• [Task statement]
Return each line in the records below that includes "will".

• [Materials provided]
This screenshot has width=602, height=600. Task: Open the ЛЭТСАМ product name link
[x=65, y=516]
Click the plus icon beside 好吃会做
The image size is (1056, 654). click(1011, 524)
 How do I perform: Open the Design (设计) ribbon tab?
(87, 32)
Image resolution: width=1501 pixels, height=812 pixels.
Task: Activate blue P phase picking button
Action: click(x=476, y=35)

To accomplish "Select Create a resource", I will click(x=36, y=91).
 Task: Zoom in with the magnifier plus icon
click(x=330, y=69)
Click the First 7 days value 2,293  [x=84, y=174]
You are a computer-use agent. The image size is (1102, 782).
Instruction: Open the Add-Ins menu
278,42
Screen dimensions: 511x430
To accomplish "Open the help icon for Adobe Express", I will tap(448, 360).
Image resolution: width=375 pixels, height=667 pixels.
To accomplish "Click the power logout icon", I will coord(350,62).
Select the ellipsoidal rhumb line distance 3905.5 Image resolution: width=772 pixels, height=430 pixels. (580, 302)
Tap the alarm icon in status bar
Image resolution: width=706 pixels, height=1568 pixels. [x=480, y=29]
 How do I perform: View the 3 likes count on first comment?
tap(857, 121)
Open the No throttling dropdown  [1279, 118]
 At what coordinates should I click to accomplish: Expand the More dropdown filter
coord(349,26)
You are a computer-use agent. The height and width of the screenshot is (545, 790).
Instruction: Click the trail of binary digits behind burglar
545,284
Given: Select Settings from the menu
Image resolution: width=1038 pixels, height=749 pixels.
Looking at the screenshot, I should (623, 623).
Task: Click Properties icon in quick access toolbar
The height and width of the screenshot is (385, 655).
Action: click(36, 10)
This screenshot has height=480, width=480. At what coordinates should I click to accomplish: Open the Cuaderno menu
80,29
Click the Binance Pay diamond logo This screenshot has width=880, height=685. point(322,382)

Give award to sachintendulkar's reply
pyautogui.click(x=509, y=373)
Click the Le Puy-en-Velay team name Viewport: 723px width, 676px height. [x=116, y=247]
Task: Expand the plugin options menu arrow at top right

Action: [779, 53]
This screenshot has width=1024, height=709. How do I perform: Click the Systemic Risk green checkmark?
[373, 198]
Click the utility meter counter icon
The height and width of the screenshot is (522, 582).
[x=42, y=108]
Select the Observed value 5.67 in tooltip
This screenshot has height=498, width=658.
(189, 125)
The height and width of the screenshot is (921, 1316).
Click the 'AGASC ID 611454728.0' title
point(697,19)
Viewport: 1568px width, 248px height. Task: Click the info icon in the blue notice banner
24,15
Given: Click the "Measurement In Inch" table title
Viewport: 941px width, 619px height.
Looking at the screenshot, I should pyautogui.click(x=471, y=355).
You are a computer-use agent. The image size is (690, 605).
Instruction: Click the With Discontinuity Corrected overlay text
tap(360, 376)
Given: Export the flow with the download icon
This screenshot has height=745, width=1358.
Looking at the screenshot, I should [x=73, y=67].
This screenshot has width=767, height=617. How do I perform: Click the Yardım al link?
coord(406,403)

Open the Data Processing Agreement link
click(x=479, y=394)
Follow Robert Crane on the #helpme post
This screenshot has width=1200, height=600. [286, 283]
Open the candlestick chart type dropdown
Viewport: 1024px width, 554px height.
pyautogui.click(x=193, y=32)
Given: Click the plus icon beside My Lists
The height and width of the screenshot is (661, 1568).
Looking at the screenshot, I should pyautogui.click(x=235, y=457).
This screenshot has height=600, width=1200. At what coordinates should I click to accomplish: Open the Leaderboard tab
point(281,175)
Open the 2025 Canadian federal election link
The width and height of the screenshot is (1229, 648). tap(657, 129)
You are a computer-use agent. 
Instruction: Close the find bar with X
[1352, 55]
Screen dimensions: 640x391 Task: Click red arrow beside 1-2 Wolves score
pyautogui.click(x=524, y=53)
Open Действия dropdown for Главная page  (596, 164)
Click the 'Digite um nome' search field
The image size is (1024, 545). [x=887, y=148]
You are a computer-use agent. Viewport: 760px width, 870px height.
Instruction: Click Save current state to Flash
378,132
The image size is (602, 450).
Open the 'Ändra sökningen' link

• [Response area]
To accomplish "Select Create a resource", I will click(x=36, y=91).
To accomplish "Open the help icon for Adobe Express", I will tap(448, 360).
To accomplish "Click the power logout icon", I will coord(350,62).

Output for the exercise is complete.